Il y a 70 ans, soit le 10 décembre 1948, la Déclaration universelle des droits de l’homme (DUDH) était adoptée par l’Assemblée générale des Nations unies à Paris. Composée de 30 articles, la Déclaration proclame l’égalité en dignité et en droits de toutes les personnes, sans distinction de race, de sexe, de langue, de religion ou d’opinion politique.
par Christian Nadeau, président de la Ligue des droits et libertés
Lettre parue dans Le Devoir, le 10 décembre 2018
Le texte affirme la reconnaissance des droits civils, politiques, économiques, sociaux et culturels, tout comme il reconnaît à son article 28 que « Toute personne a droit à ce que règne, sur le plan social et sur le plan international, un ordre tel que les droits et libertés énoncés dans la présente Déclaration puissent y trouver plein effet ». L’adoption de la DUDH a été suivie en 1966 de l’adoption de deux traités contraignants : le Pacte international relatif aux droits économiques, sociaux et culturels et le Pacte international relatif aux droits civils et politiques. Aujourd’hui, ce sont neuf traités qui constituent ce qu’on désigne comme le régime universel des droits de la personne.
Composée de 30 articles, la Déclaration proclame l’égalité en dignité et en droits de toutes les personnes, sans distinction de race, de sexe, de langue, de religion ou d’opinion politique.

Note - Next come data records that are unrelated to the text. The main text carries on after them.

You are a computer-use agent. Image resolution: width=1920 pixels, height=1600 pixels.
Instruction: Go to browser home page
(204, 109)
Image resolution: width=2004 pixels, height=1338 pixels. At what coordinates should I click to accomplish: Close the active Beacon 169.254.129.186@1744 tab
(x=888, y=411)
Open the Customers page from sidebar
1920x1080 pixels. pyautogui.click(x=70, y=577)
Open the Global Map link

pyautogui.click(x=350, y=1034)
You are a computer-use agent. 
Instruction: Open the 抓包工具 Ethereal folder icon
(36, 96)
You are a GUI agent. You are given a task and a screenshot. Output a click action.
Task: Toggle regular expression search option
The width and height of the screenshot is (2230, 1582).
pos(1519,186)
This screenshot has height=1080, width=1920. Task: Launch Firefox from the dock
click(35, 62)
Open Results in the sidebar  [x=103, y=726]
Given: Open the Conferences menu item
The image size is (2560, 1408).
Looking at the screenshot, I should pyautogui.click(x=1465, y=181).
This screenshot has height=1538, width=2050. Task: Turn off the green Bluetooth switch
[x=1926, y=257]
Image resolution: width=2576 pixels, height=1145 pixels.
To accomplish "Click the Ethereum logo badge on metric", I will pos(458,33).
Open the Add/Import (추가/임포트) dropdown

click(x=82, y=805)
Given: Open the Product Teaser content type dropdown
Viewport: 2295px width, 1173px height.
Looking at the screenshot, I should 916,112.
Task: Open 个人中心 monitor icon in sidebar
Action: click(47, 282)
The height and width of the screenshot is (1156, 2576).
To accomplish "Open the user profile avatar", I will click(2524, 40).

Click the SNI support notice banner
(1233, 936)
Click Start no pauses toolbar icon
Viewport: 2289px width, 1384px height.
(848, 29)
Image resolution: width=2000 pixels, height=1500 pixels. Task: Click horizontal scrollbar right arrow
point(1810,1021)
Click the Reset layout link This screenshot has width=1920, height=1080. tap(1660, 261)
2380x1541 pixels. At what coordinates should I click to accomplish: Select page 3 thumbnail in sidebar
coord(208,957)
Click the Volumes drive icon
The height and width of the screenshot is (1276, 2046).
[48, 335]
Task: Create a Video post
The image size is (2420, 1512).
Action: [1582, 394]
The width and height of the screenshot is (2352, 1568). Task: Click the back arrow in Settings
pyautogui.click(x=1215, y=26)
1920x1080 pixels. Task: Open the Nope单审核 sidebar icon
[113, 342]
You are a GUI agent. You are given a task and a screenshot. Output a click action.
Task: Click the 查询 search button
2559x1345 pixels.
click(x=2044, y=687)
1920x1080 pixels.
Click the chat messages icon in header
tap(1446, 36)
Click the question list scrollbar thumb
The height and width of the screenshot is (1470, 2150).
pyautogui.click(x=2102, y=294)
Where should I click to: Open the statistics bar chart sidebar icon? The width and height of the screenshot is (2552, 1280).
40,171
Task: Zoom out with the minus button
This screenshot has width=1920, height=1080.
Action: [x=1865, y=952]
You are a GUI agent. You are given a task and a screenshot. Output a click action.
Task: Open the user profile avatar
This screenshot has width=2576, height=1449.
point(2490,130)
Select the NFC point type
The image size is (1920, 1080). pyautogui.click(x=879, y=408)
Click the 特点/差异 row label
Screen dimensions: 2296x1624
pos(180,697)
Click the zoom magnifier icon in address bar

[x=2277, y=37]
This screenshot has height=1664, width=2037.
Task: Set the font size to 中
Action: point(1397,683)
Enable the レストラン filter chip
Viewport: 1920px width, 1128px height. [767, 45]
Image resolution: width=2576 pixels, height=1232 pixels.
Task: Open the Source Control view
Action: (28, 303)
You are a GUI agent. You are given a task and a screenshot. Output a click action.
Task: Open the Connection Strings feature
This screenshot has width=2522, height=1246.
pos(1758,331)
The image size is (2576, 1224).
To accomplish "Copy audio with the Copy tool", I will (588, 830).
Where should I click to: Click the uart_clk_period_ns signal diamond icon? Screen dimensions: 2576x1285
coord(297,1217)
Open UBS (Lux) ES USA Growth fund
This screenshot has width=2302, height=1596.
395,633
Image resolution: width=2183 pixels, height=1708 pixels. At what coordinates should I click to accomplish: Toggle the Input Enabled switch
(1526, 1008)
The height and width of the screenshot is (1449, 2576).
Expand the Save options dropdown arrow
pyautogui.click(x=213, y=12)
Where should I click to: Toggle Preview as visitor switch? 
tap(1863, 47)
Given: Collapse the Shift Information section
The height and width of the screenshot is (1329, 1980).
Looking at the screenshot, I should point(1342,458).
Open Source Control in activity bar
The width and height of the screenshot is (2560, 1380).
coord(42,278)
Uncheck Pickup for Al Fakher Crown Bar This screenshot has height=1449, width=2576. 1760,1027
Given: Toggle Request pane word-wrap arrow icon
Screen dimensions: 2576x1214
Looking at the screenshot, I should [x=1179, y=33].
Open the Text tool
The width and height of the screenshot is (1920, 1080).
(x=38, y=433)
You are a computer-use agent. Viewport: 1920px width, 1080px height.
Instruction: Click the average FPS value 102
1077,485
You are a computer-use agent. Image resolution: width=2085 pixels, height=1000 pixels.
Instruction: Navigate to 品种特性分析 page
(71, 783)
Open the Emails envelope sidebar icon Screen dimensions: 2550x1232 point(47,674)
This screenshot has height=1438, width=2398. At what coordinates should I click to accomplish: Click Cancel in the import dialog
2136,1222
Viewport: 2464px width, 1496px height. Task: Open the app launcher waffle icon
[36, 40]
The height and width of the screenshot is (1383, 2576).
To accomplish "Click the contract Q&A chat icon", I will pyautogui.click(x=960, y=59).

Elle affirme notamment le droit à la vie et à la sécurité et condamne la servitude et l’esclavage, la torture et les châtiments inhumains. Elle affirme le droit à la reconnaissance pour chacun de sa personnalité juridique, le droit à ne pas être incarcéré de manière arbitraire ou exilé, le droit à la propriété, au travail, à un niveau de vie suffisant et à l’éducation.
Ces droits forment un tout et ne peuvent se penser de manière isolée les uns des autres. Ils sont les piliers des institutions démocratiques contemporaines. Rien ne permet toutefois de croire qu’il s’agit d’acquis définitifs.
Partout, le respect et l’existence mêmes des droits exigent une vigilance constante, et nous sous-estimons leur importance dans notre vie quotidienne : difficile de penser le droit d’être représenté par un avocat ou le droit à l’éducation publique gratuite, sans référence aux droits de la personne. Les luttes actuelles contre le harcèlement et contre le racisme systémique s’appuient sur ces mêmes droits.
Au Québec, les répercussions concrètes de l’adoption de la DUDH devront attendre les années 1970, alors que la Ligue des droits et libertés (alors la Ligue des droits de l’homme) entame un travail pour exposer au gouvernement de l’époque l’importance d’une loi protégeant les droits de la personne. Ainsi, la Charte des droits et libertés de la personne du Québec sera adoptée en 1976. La Charte garantit tout autant les libertés fondamentales que des droits civils, politiques, économiques et sociaux. Toutefois, elle refuse aux droits économiques et sociaux qu’elle protège (car il en manque, dont le droit au logement) le statut de droits ayant préséance sur les lois ordinaires du Québec.
Tous les droits de la personne sont interdépendants et indivisibles. Mais protéger ce principe exige un travail militant constant.
Certains condamneront la DUDH et la Charte parce qu’elles dépolitiseraient les rapports sociaux entre les individus. Pourtant, s’il est un combat politique mené depuis au moins 70 ans, c’est bien celui pour le respect des droits. Pensons au Québec à l’importance du mouvement communautaire autonome, au travail des groupes de défense des droits et aux luttes pugnaces des organisations syndicales. Pensons aussi au rôle central d’institutions comme la Commission des droits de la personne et des droits de la jeunesse, qui nous permettent précisément de rapporter les droits à leur dimension politique, c’est-à-dire collective, en les ramenant à l’idée même du bien commun.
Il reste que la Déclaration est surtout un idéal vers lequel il faut tendre. Si elle demeure d’actualité, c’est parce qu’elle nous rappelle nos engagements pour l’universalité et l’indivisibilité des droits de la personne. Il suffit d’ouvrir les journaux pour trouver une foule d’exemples où les droits sont bafoués et où les idéaux ne correspondent plus qu’à de vaines promessesou à des paravents pour cacher ou justifier les pires atrocités. Tout en demeurant critique sur sa portée et son contenu, ce 70e anniversaire devrait surtout nous rappeler l’importance d’une oeuvre collective en devenir.